Pour terminer, et sans en révéler trop sur les tenants et aboutissants de l’intrigue, on ne pourra s’empêcher, avec quarante ans de recul, de penser que M. Night Shyamalan a assurément vu et apprécié Le Survivant d’un Monde Parallèle ; certains éléments de ses premiers films, Sixième sens (1999) et Incassable (2000), ne permettent en effet pas d’avoir le moindre doute à ce sujet. Dans l’absolu, et même si le film de David Hemmings a déjà fait l’objet d’un remake américain en 1983 (L’unique survivante, réalisé par Thom Eberhardt juste avant son film-culte La Nuit de la Comète), on serait curieux de voir Shyamalan assumer ses influences en en signant un nouveau remake.
Le Blu-ray
[5/5]
Il n’y a pas à en douter : avec sa collection de Combos Blu-ray + DVD + Livret dédiés aux classiques oubliés du cinéma fantastique, Rimini Éditions s’est, en l’espace de quelques années, créé une place assez incontournable dans le cœur des amateurs de frissons surannés. La « Ozploitation » est d’ailleurs plutôt bien représentée au sein de la collection : après Patrick et Harlequin, voici donc Le Survivant d’un Monde Parallèle, qui débarque de plus pour la toute première fois dans sa version intégrale. On notera par ailleurs le soin apporté à son packaging, qui s’impose d’entrée de jeu comme un objet classieux que vous serez fiers d’afficher sur vos étagères : le film est présenté dans un joli digipack trois volets, surmonté d’un fourreau aux couleurs du film.
Cette édition Blu-ray du Survivant d’un Monde Parallèle permettra donc aux cinéphiles de (re)découvrir le film de David Hemmings dans des conditions tout à fait recommandables. Le grain cinéma a été préservé, et l’ensemble propose une belle mise à niveau si l’on tient compte de l’âge et de la rareté du film. La profondeur de champ et les couleurs ont été soignées, le tout conserve un parfait charme rétro. Côté son, seule la VO est proposée, en DTS-HD Master Audio 2.0, sur la version longue du film : tout est parfaitement clair et net, sans souffle parasite ni aucune pétouille audio notable. On notera également que le film est également disponible en « version courte », VF et VO et définition standard. Les sous-titres s’avèrent dans la bonne moyenne ; quelques fautes sont certainement de la partie, mais leur rythme fait que l’on n’a pas le temps de s’y attarder. Il y a juste « UNE » énorme faute, du genre qui fait saigner les yeux et permettra sans doute à Rimini de négocier une grosse remise sur ses prochains sous-titrages. Ainsi, durant la séquence de l’enterrement, le personnage incarné par Robert Powell s’emporte, et les sous-titres indiquent « Je me fiche de ce que Slater et toi disez » – On est comment, au niveau de la conjugaison ? Vous faisez souvent ce genre de fautes ?

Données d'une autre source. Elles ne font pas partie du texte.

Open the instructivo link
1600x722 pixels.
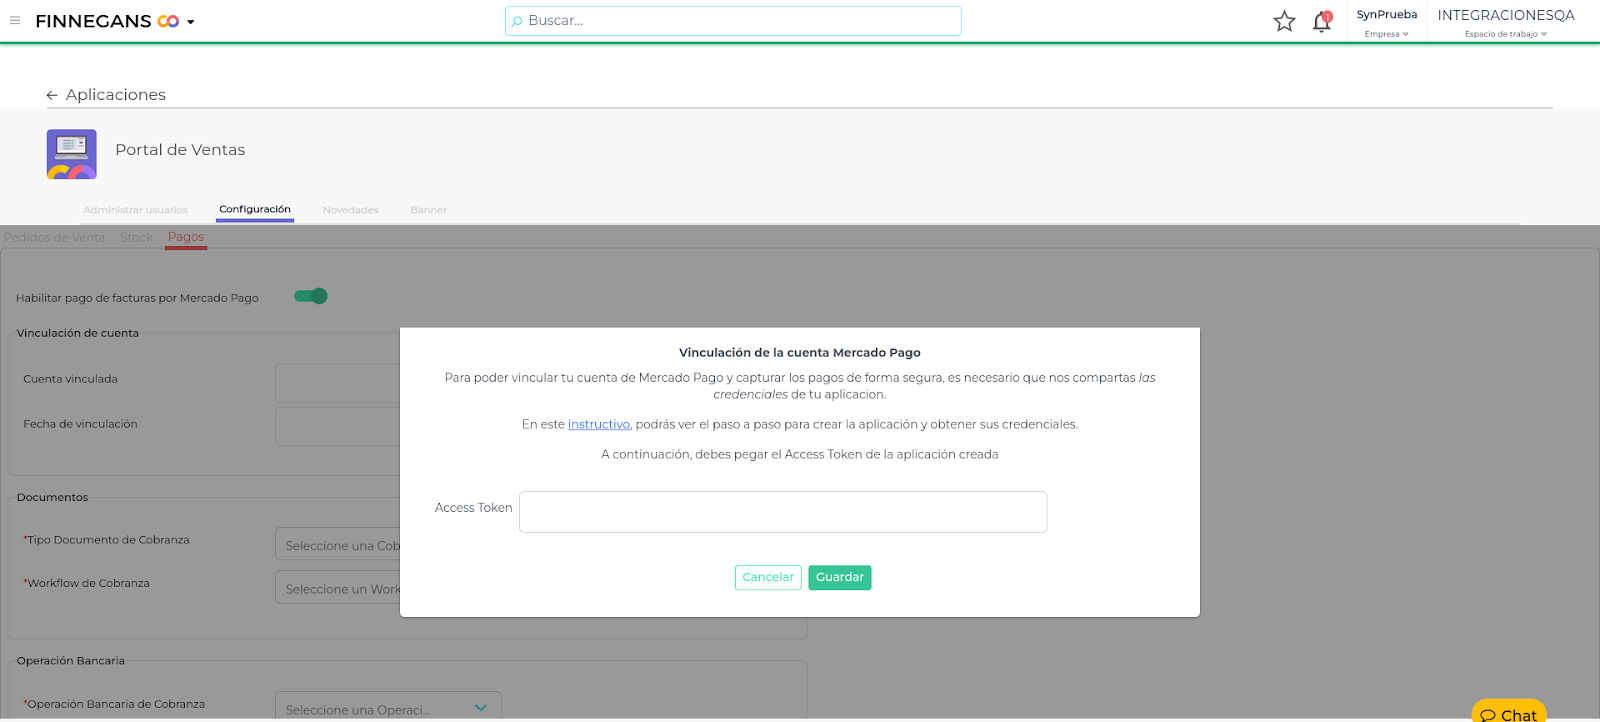click(x=598, y=424)
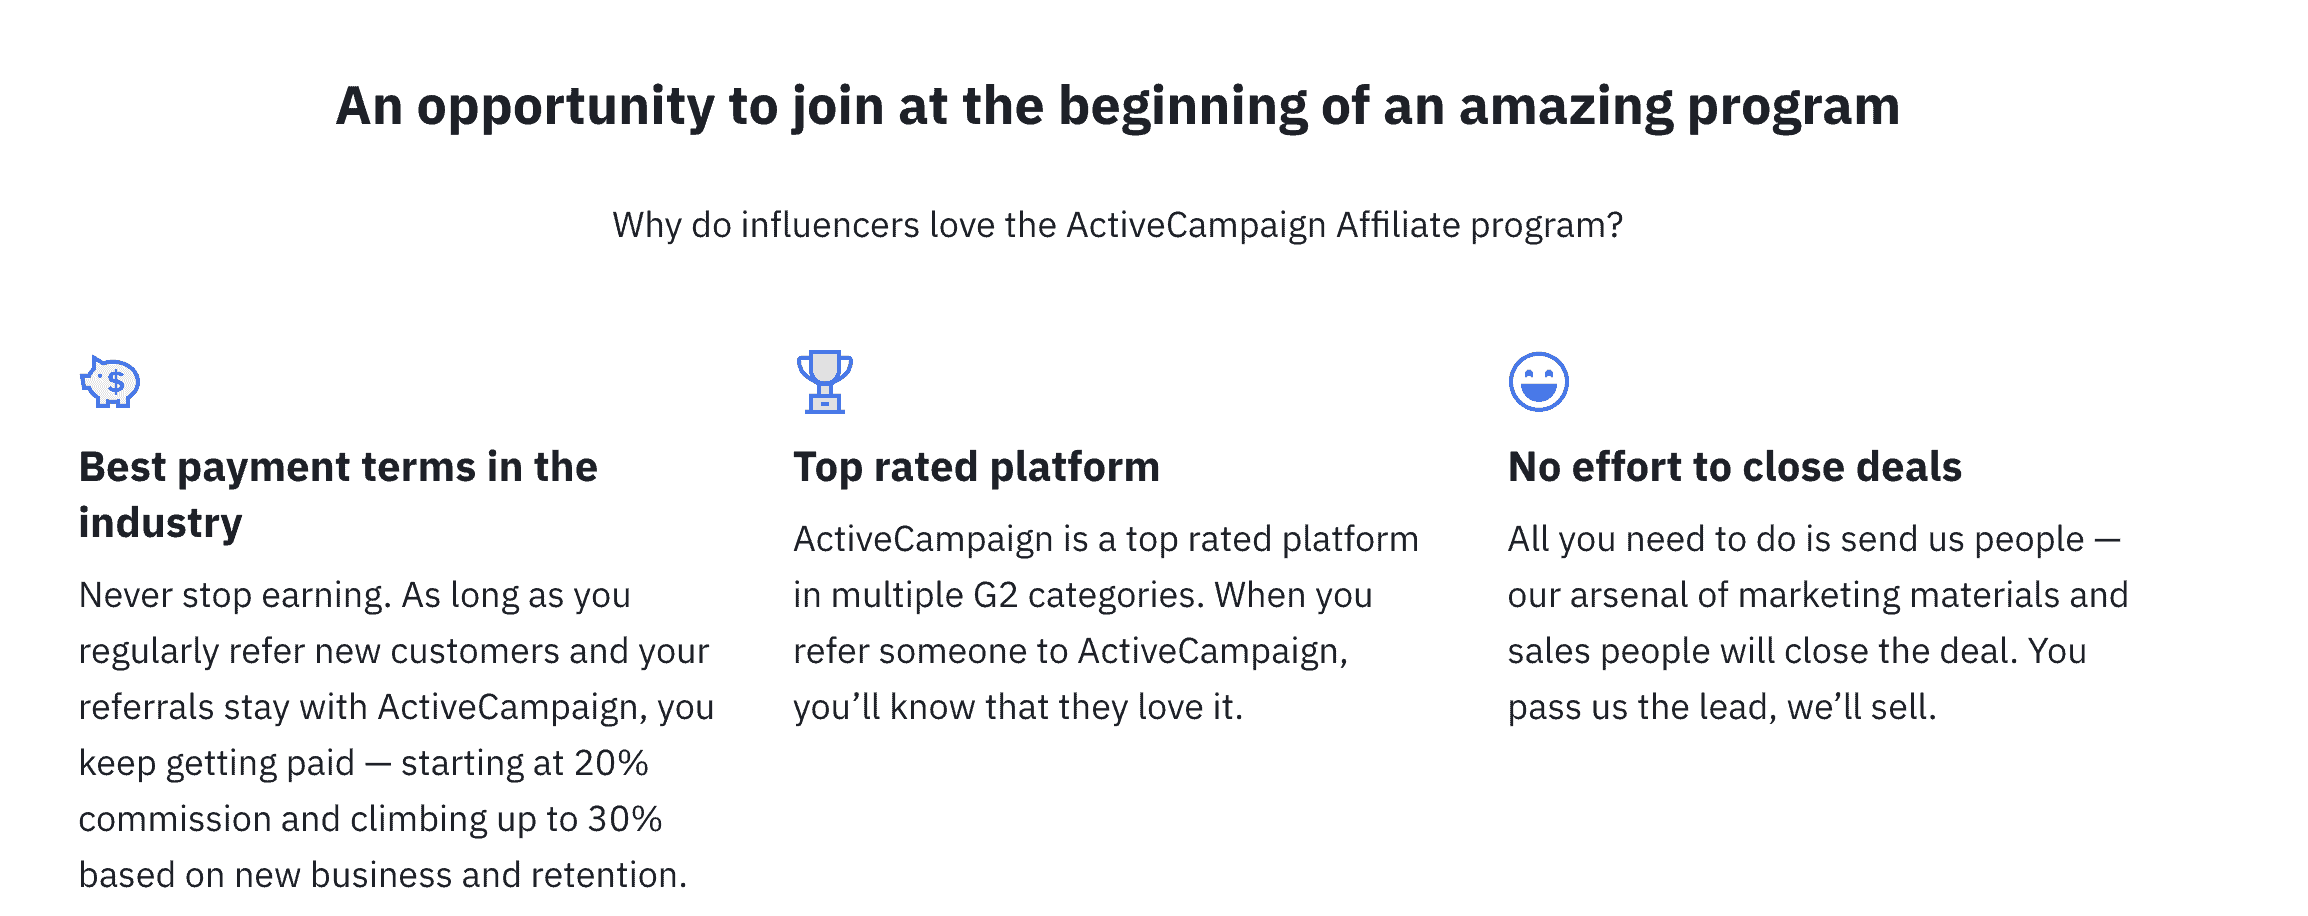Click 'pass us the lead, we'll sell' text
The image size is (2308, 916).
coord(1722,707)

Du côté des suppléments, en plus du traditionnel livret inédit signé Marc Toullec revenant sur toutes les étapes de la production du film, on trouvera une émission de TV australienne intitulée Clapper Board (30 minutes). Celle-ci révélera les coulisses du tournage de la scène du crash aérien, et proposera une série d’entretiens avec quelques-uns des acteurs (Joseph Cotten, Jenny Agutter, Peter Sumner, Ralph Cotterill, Angela Punch McGregor). On terminera enfin avec un entretien avec le producteur Antony I. Ginnane et le directeur photo John Seale (22 minutes), qui évoqueront leurs souvenirs du film, sans langue de bois et de façon assez vivante. Ces entretiens sont tires des “rushes” de Mark Hartley pour son documentaire Not quite Hollywood : The wild, untold story of Ozploitation ! (2008).